* Required work *
From the first line to the last, give the records again exactly.

* Supplied information *
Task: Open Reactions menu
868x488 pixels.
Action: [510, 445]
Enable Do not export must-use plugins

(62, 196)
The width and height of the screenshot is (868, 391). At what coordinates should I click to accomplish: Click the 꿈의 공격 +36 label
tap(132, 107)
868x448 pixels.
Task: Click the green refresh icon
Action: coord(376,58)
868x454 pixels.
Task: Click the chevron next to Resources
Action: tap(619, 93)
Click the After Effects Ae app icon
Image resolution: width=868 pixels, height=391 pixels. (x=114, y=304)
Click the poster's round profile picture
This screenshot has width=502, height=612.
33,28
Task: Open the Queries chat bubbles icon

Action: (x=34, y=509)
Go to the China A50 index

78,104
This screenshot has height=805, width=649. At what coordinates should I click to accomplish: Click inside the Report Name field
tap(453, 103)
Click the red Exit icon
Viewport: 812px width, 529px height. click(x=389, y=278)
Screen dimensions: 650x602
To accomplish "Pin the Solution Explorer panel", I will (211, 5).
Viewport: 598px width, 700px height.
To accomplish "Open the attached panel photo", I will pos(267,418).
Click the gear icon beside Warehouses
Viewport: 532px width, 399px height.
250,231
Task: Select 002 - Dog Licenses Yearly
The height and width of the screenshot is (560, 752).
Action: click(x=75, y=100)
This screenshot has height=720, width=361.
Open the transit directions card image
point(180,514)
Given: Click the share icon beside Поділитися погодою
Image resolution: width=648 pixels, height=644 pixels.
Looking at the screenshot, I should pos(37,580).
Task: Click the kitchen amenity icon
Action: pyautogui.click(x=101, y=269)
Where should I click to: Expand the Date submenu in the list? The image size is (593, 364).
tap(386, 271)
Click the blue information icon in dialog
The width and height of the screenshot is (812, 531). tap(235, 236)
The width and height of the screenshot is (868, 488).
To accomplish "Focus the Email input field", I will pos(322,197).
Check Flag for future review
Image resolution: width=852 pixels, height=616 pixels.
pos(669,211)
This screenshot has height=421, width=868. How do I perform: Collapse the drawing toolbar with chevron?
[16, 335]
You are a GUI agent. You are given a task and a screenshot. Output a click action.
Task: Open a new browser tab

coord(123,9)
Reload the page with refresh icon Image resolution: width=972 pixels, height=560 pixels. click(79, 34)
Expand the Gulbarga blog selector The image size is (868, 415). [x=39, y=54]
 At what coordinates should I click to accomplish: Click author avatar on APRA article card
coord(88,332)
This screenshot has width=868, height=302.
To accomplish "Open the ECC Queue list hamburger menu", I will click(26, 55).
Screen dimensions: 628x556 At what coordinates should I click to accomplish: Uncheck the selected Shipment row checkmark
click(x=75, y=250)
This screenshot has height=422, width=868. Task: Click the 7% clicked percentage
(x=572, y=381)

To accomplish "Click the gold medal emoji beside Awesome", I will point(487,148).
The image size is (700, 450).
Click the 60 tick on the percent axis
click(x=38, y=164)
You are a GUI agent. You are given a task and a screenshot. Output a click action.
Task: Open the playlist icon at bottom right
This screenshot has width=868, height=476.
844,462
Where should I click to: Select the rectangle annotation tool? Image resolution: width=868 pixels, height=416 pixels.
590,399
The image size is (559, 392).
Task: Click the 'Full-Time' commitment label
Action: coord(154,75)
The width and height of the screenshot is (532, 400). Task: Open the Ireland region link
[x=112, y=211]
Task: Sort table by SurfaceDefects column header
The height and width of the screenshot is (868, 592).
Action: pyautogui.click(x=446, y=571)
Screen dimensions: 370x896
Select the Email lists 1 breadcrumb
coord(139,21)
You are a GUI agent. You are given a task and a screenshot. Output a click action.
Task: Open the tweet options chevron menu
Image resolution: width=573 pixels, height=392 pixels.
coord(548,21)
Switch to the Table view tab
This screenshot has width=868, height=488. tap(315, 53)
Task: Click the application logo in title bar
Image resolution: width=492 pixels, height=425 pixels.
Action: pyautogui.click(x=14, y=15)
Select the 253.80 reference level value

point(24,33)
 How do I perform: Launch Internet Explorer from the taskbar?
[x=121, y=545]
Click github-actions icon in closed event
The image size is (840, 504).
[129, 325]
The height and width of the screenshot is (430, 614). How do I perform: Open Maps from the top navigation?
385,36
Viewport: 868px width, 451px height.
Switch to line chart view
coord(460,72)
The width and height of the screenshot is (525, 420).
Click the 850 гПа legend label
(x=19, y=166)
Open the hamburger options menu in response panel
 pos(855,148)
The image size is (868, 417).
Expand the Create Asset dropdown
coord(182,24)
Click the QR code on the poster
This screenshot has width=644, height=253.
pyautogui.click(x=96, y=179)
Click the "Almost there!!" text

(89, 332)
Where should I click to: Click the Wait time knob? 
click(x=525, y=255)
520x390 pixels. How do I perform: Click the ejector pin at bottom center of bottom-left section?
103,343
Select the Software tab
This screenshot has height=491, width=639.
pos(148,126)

* Answer space *
Task: Open Reactions menu
868x488 pixels.
Action: [510, 445]
Enable Do not export must-use plugins

(62, 196)
The width and height of the screenshot is (868, 391). At what coordinates should I click to accomplish: Click the 꿈의 공격 +36 label
tap(132, 107)
868x448 pixels.
Task: Click the green refresh icon
Action: coord(376,58)
868x454 pixels.
Task: Click the chevron next to Resources
Action: tap(619, 93)
Click the After Effects Ae app icon
Image resolution: width=868 pixels, height=391 pixels. (x=114, y=304)
Click the poster's round profile picture
This screenshot has width=502, height=612.
33,28
Task: Open the Queries chat bubbles icon

Action: (x=34, y=509)
Go to the China A50 index

78,104
This screenshot has height=805, width=649. At what coordinates should I click to accomplish: Click inside the Report Name field
tap(453, 103)
Click the red Exit icon
Viewport: 812px width, 529px height. click(x=389, y=278)
Screen dimensions: 650x602
To accomplish "Pin the Solution Explorer panel", I will (211, 5).
Viewport: 598px width, 700px height.
To accomplish "Open the attached panel photo", I will pos(267,418).
Click the gear icon beside Warehouses
Viewport: 532px width, 399px height.
250,231
Task: Select 002 - Dog Licenses Yearly
The height and width of the screenshot is (560, 752).
Action: click(x=75, y=100)
This screenshot has height=720, width=361.
Open the transit directions card image
point(180,514)
Given: Click the share icon beside Поділитися погодою
Image resolution: width=648 pixels, height=644 pixels.
Looking at the screenshot, I should pos(37,580).
Task: Click the kitchen amenity icon
Action: pyautogui.click(x=101, y=269)
Where should I click to: Expand the Date submenu in the list? The image size is (593, 364).
tap(386, 271)
Click the blue information icon in dialog
The width and height of the screenshot is (812, 531). tap(235, 236)
The width and height of the screenshot is (868, 488).
To accomplish "Focus the Email input field", I will pos(322,197).
Check Flag for future review
Image resolution: width=852 pixels, height=616 pixels.
pos(669,211)
This screenshot has height=421, width=868. How do I perform: Collapse the drawing toolbar with chevron?
[16, 335]
You are a GUI agent. You are given a task and a screenshot. Output a click action.
Task: Open a new browser tab

coord(123,9)
Reload the page with refresh icon Image resolution: width=972 pixels, height=560 pixels. click(79, 34)
Expand the Gulbarga blog selector The image size is (868, 415). [x=39, y=54]
 At what coordinates should I click to accomplish: Click author avatar on APRA article card
coord(88,332)
This screenshot has width=868, height=302.
To accomplish "Open the ECC Queue list hamburger menu", I will click(26, 55).
Screen dimensions: 628x556 At what coordinates should I click to accomplish: Uncheck the selected Shipment row checkmark
click(x=75, y=250)
This screenshot has height=422, width=868. Task: Click the 7% clicked percentage
(x=572, y=381)

To accomplish "Click the gold medal emoji beside Awesome", I will point(487,148).
The image size is (700, 450).
Click the 60 tick on the percent axis
click(x=38, y=164)
You are a GUI agent. You are given a task and a screenshot. Output a click action.
Task: Open the playlist icon at bottom right
This screenshot has width=868, height=476.
844,462
Where should I click to: Select the rectangle annotation tool? Image resolution: width=868 pixels, height=416 pixels.
590,399
The image size is (559, 392).
Task: Click the 'Full-Time' commitment label
Action: coord(154,75)
The width and height of the screenshot is (532, 400). Task: Open the Ireland region link
[x=112, y=211]
Task: Sort table by SurfaceDefects column header
The height and width of the screenshot is (868, 592).
Action: pyautogui.click(x=446, y=571)
Screen dimensions: 370x896
Select the Email lists 1 breadcrumb
coord(139,21)
You are a GUI agent. You are given a task and a screenshot. Output a click action.
Task: Open the tweet options chevron menu
Image resolution: width=573 pixels, height=392 pixels.
coord(548,21)
Switch to the Table view tab
This screenshot has width=868, height=488. tap(315, 53)
Task: Click the application logo in title bar
Image resolution: width=492 pixels, height=425 pixels.
Action: pyautogui.click(x=14, y=15)
Select the 253.80 reference level value

point(24,33)
 How do I perform: Launch Internet Explorer from the taskbar?
[x=121, y=545]
Click github-actions icon in closed event
The image size is (840, 504).
[129, 325]
The height and width of the screenshot is (430, 614). How do I perform: Open Maps from the top navigation?
385,36
Viewport: 868px width, 451px height.
Switch to line chart view
coord(460,72)
The width and height of the screenshot is (525, 420).
Click the 850 гПа legend label
(x=19, y=166)
Open the hamburger options menu in response panel
 pos(855,148)
The image size is (868, 417).
Expand the Create Asset dropdown
coord(182,24)
Click the QR code on the poster
This screenshot has width=644, height=253.
pyautogui.click(x=96, y=179)
Click the "Almost there!!" text

(89, 332)
Where should I click to: Click the Wait time knob? 
click(x=525, y=255)
520x390 pixels. How do I perform: Click the ejector pin at bottom center of bottom-left section?
103,343
Select the Software tab
This screenshot has height=491, width=639.
pos(148,126)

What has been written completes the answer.